All across America, electric utilities (including many of our friends in the electric co-op world) are installing a new generation of smart meters that will help them deliver better service and improve the reliability of the nation’s electric grid. These meters are the quintessential “win-win” scenario.
Customers with credit troubles can avoid expensive security deposits with pay-as-you-go plans. Savvy savers can reduce their energy bills by running the dishwasher and clothes dryer during off-peak hours on new time-of-use rate plans. Folks who are concerned about the environment can celebrate an electric grid that uses energy more efficiently, reducing the demand for more power plants, and thus, emissions. New residents can have their power turned on instantly with the click of the mouse, and not have to worry about scheduling an appointment between 8 a.m. and noon.

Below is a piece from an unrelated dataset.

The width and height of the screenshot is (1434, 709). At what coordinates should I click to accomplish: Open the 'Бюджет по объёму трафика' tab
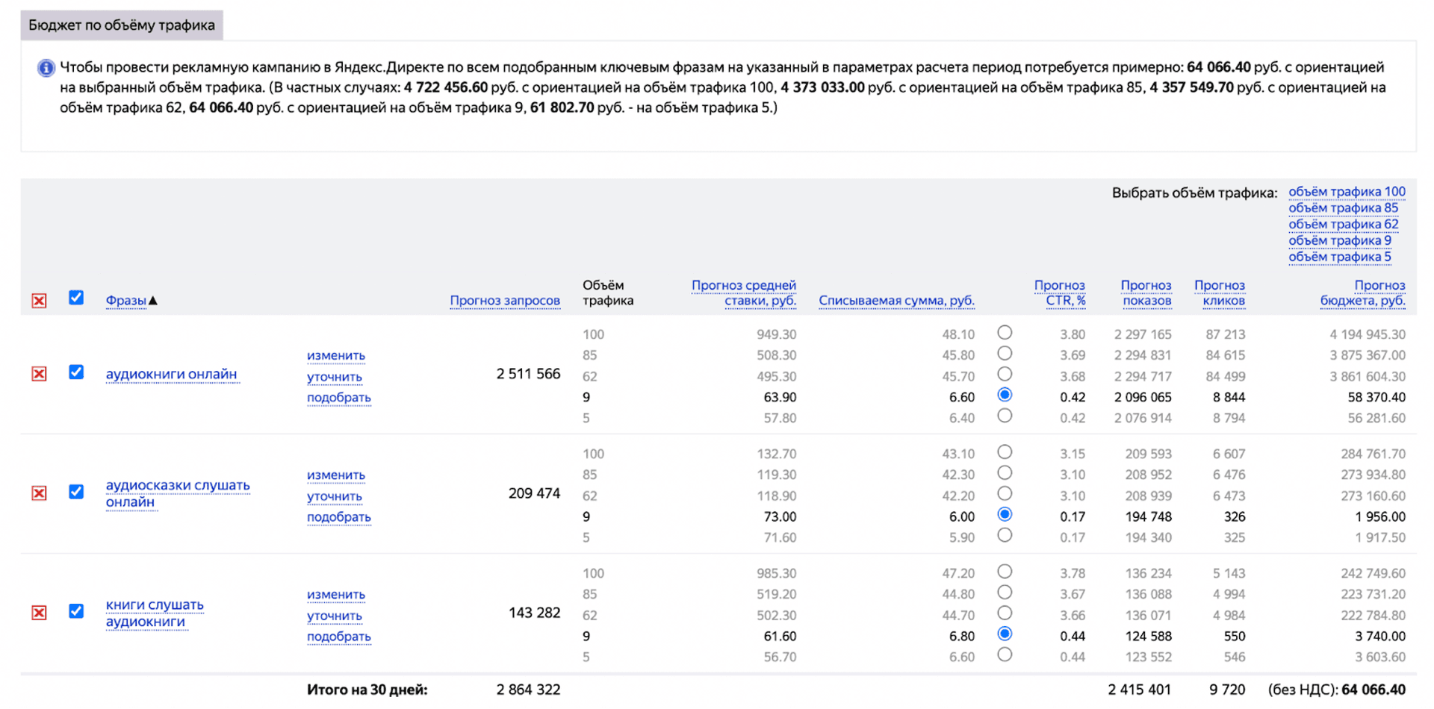pos(122,25)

The power companies benefit too, by reducing overhead, enhancing their ability to identify and fix problems quickly, having the ability to control large portions of their systems remotely, and analyzing and responding to energy demand more efficiently.
But despite all the benefits, there is a small but vocal group raising concerns about the radio waves these meters use to communicate with the electric utility.
The power company in my hometown is currently embroiled in a controversy involving this very topic.
I have to admit that the first time I read about the controversy, I was kind of surprised. I’ve been working with electric utilities for my entire professional career, and I can rattle off a long list of issues that have the potential to create controversy…but this one had never crossed my mind.
It was a good reminder that when you’re developing a communication plan and going through that trusty SWOT (or TOWS) analysis, you have to keep an open mind. It’s easy to overlook potential threats, especially when you’re launching a new product or service that is several orders of magnitude better than the thing it’s replacing. It’s equally easy to dismiss potential weaknesses when your organization is great at what it does and has a long history of doing it well.
But a vivid imagination and a willingness to consider the unlikely is exactly what it takes to build a great plan – whether it’s a routine communication program, a new product or service launch, or a crisis management plan that you hope never has to be used.
So next time you’re working on a plan, don’t be so quick to cast aside the off-the-wall ideas that come up in the brainstorm session. Write them down. Revisit them later. Ask a friend or colleague. Punch them into Google and see what comes up. You might be surprised…and you might also be recognized as the one with the vision that helps your organization avoid (or at least be prepared for) a big problem.